Stated task:
Identify each line in the data below that contains the word "Select", and copy every such line in full.
* Begin Extracted entries *
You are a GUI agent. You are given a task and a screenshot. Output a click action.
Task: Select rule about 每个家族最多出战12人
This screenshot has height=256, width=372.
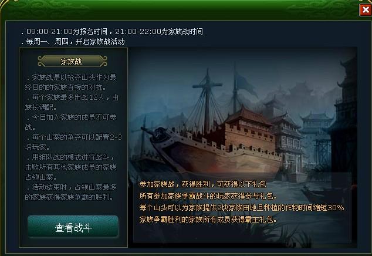tap(72, 102)
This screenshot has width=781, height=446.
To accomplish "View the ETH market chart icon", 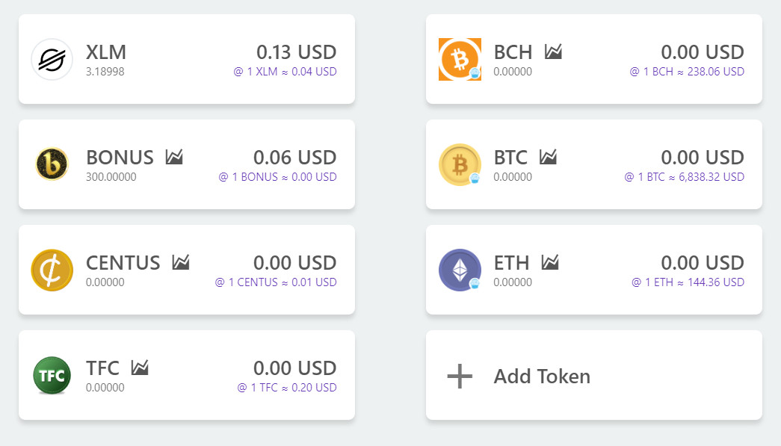I will pyautogui.click(x=550, y=263).
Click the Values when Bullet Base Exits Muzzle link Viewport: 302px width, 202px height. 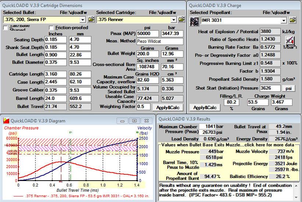click(x=229, y=145)
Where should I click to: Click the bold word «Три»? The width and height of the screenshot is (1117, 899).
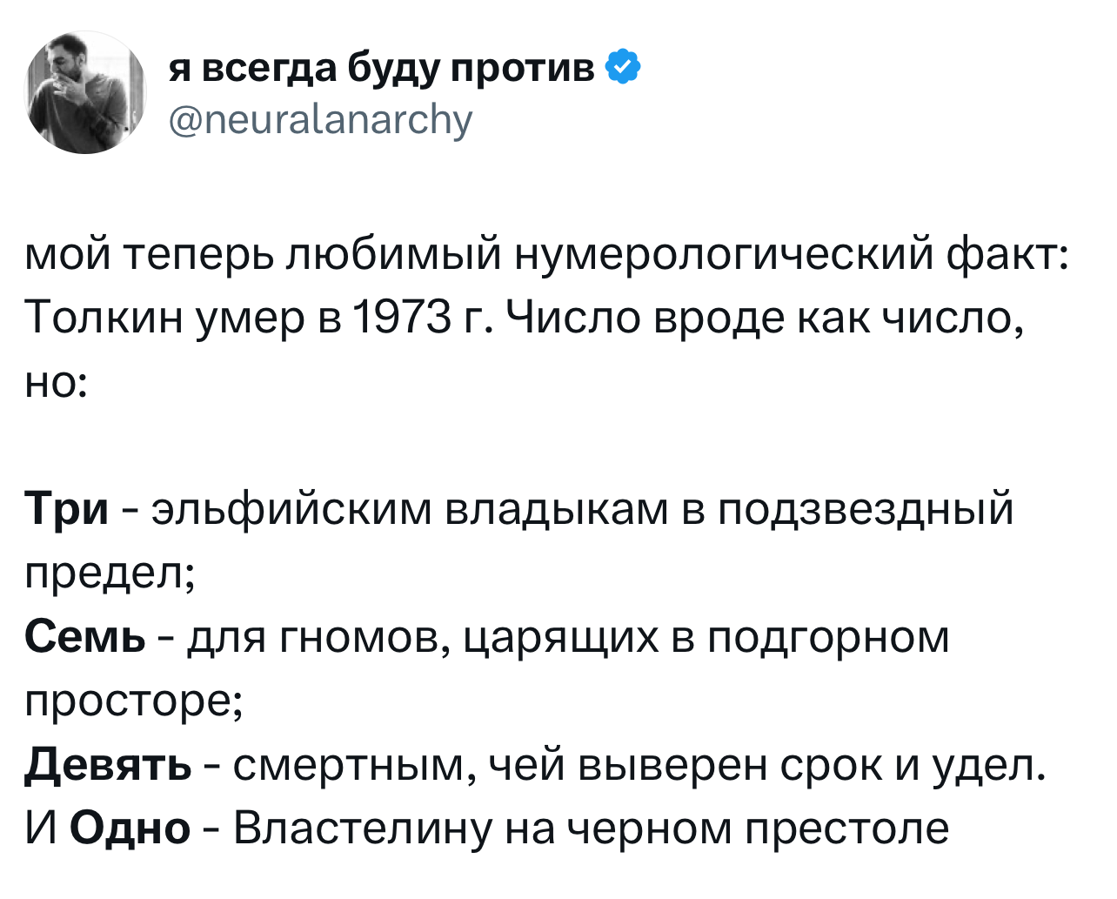click(66, 508)
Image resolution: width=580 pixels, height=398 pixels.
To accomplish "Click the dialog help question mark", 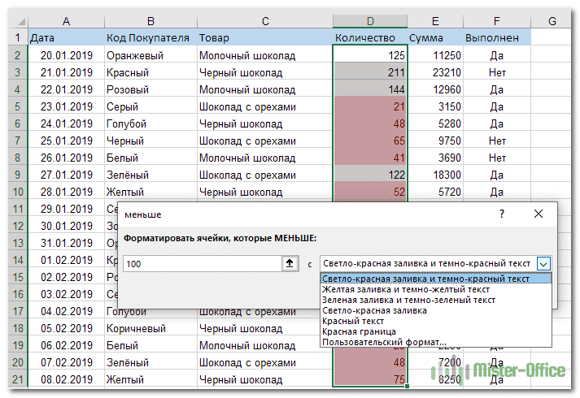I will pos(502,214).
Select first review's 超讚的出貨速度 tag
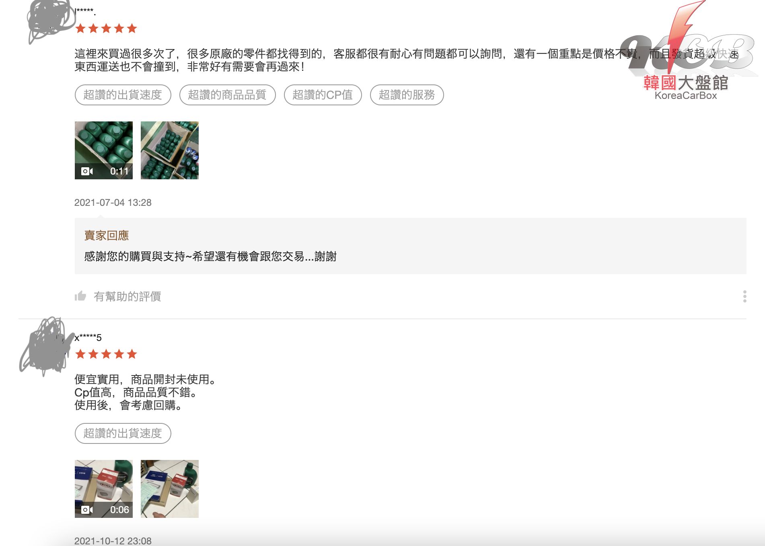Image resolution: width=765 pixels, height=546 pixels. coord(123,95)
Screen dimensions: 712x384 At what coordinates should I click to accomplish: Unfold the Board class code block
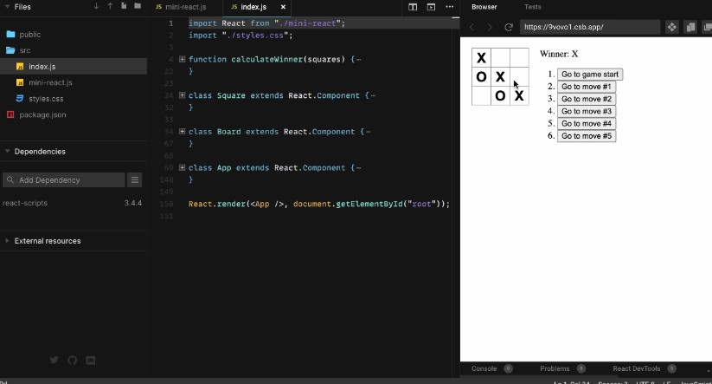pos(182,132)
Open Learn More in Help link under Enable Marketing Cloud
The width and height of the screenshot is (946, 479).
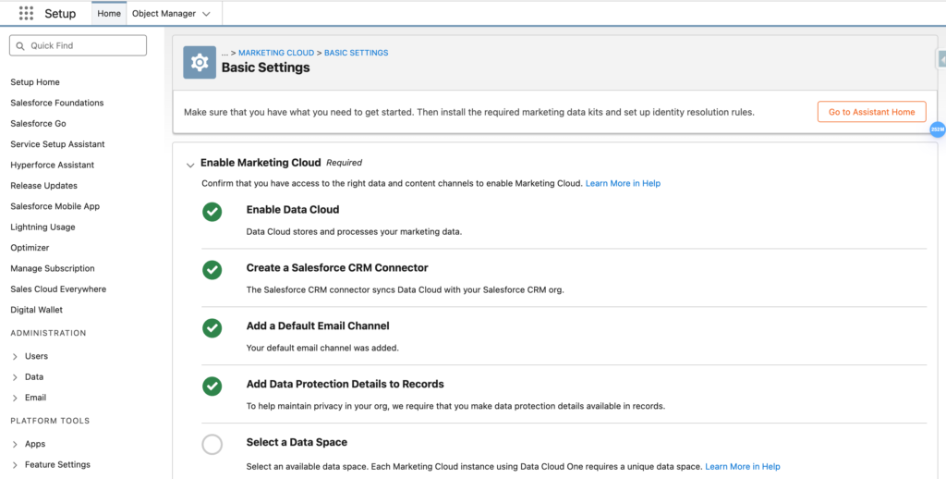tap(623, 183)
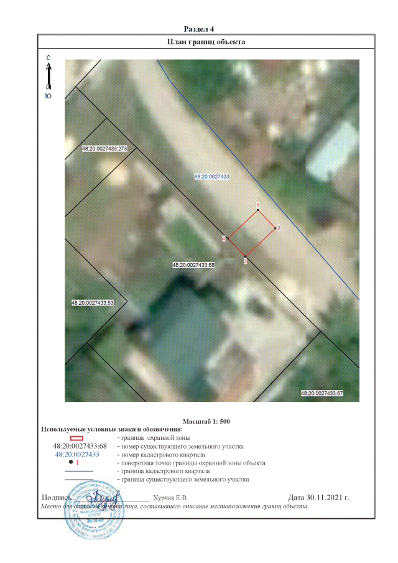This screenshot has height=563, width=398.
Task: Click turning point 2 on the red boundary
Action: pos(275,228)
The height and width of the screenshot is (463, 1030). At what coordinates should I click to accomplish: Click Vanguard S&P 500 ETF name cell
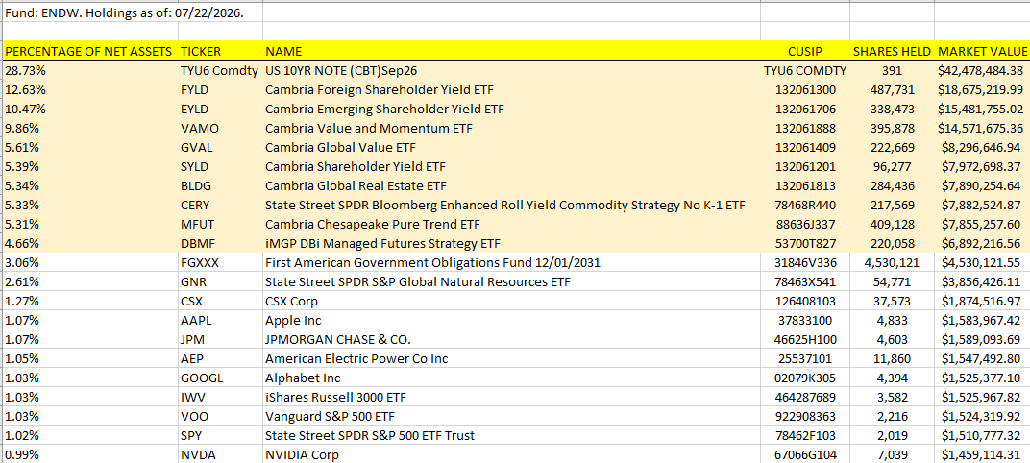(x=511, y=416)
* End Extracted entries *
Output below:
Task: Select rule about 每个家族最多出战12人
Select first review's 超讚的出貨速度 tag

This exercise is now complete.